Publicada em: 20/04/2021 - 427 visualizações
O evento acontecerá nesta sexta-feira, 23, às 16h, e é uma parceria da CMJF com a Funalfa; a proposta é a troca de ideias e informações de representantes de religiões de matriz africana para criação de políticas públicas; data é comemorativa ao Dia Municipal das Religiões dos Povos Tradicionais de Matriz Africana
A Câmara Municipal de Juiz de Fora (CMJF) e a Funalfa promoverão o 1° Encontro Meu Ilê. Meu Axé na próxima sexta-feira, 23 de abril, ao vivo às 16h, pela JFTV Câmara, no canal digital 35.1 ou pelo YouTube. O evento marca o dia 23 de abril, Dia Municipal das Religiões dos Povos Tradicionais de Matriz Africana, lei instituída pela CMJF em 2019. A ação é um encontro dos povos de terreiros, como define um dos organizadores, Paulo Azarias. Ele explica que a proposta é uma discussão com representantes de diversas religiões de matriz africana para acordarem temas transversais que influenciam o dia a dia de Juiz de Fora. “Ilê significa casa e Axé, força. Entendemos que a nossa casa e o mundo é em especial Juiz de Fora. A ideia é fazermos um mapeamento do povo tradicional de matriz africana na cidade para podermos identificar as políticas públicas necessárias para o atendimento dessa população”.
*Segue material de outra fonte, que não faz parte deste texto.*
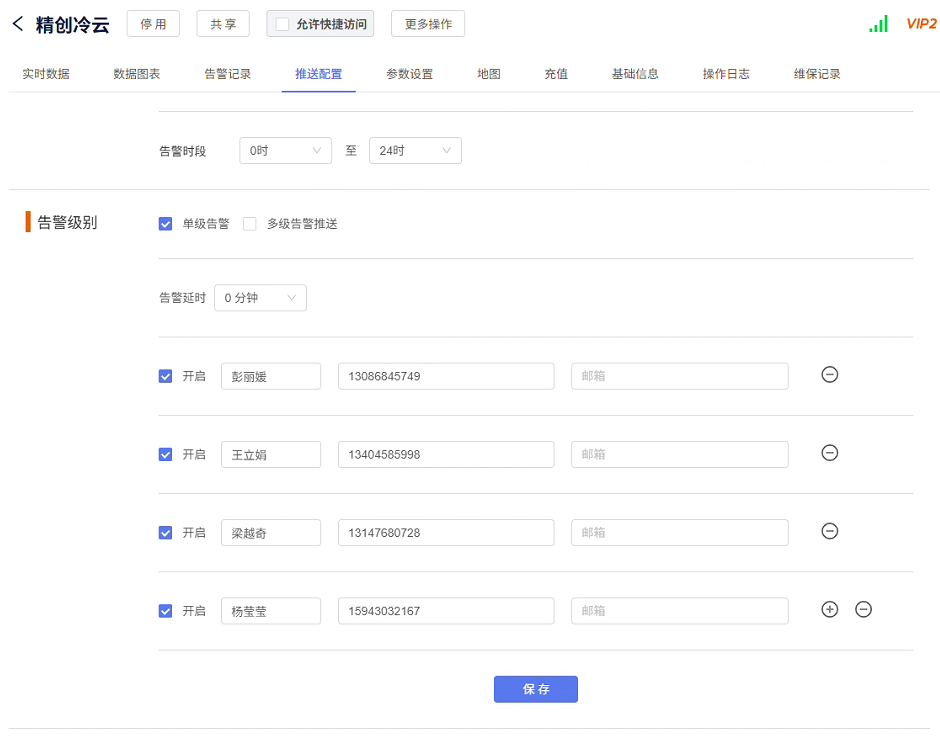Click the green signal strength icon
This screenshot has width=940, height=738.
(878, 24)
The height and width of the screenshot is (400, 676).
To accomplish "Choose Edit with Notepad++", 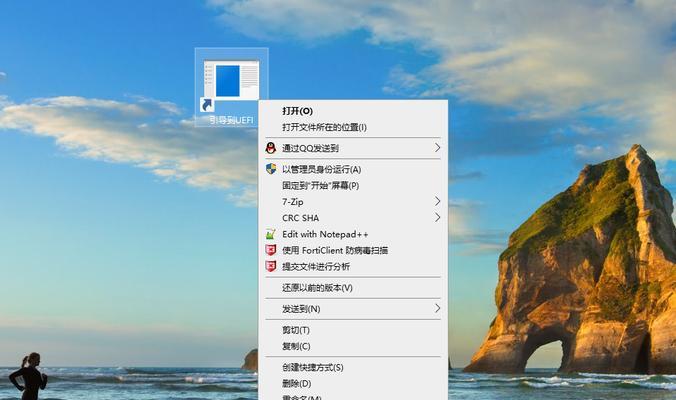I will tap(325, 234).
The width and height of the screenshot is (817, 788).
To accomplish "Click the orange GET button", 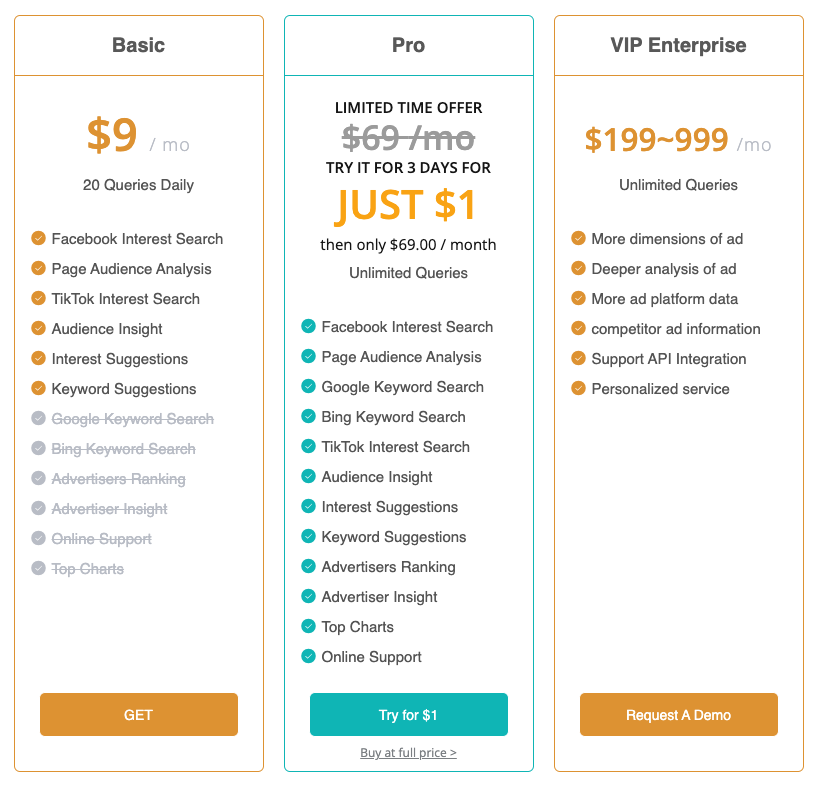I will click(x=139, y=715).
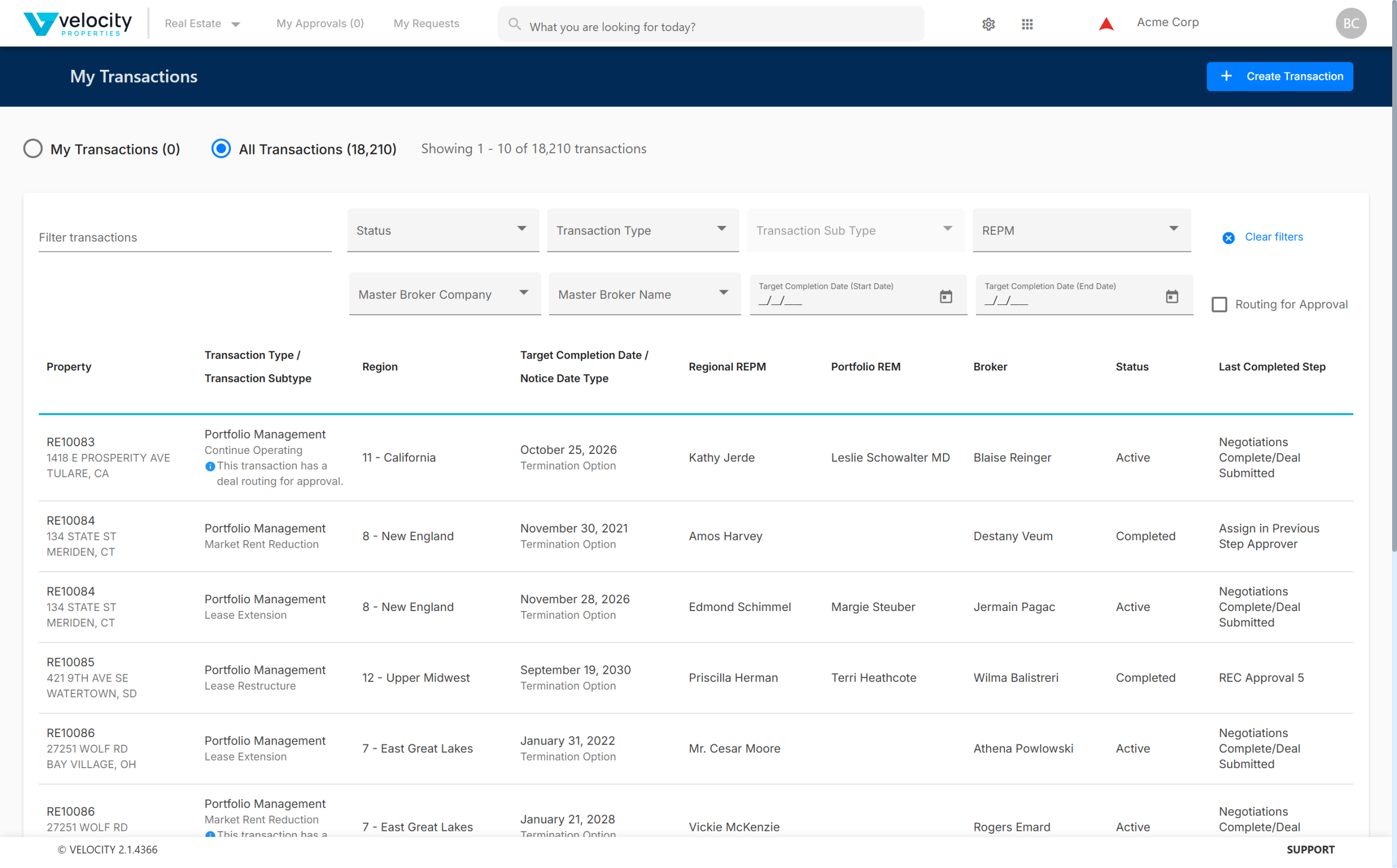The image size is (1397, 868).
Task: Expand the Status filter dropdown
Action: 443,230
Participam do encontro o doutor em história comparada pela Universidade Federal do Rio de Janeiro (UFRJ) autor do livro Marchar Não é Caminhar: interfaces políticas e sociais das religiões de matriz africana no Rio de Janeiro, e premiado em 2019 com o International Religious Freedom (IRF), dr. Babalawô Ivanir dos Santos; o mestre em memória social Jorge Nascimento; o enfermeiro, ativista social e militante do Movimento Negro Unificado Hubono Camilo de Oya; a doutoranda em estudos literários e manifestações culturais brasileiras Fabrícia Valle; a mestre em musicologia e educadora musical com práticas musicais voltadas para a cultura afro-brasileira Amanda Veiga; a pesquisadora de história e cultura afro-brasileira Janaína Renk Menna Barreto; o mestre em geografia e pesquisador em relações étnico-raciais Diego Dhermani Lopes; o babakeke da casa Reino de Ogum licenciado em história e coordenador do “Acorda Quilombo” Deivid Luiz Barbosa Mattos; o doutorando em serviço social pela Universidade Federal do Rio de Janeiro e pesquisador serviço social, educação, religiosidade afro-brasileira, memória, umbanda e práticas de terreiro Victor Miranda Elias; e a assistente social com atuação na área da infância e juventude Ana Paula da Silva.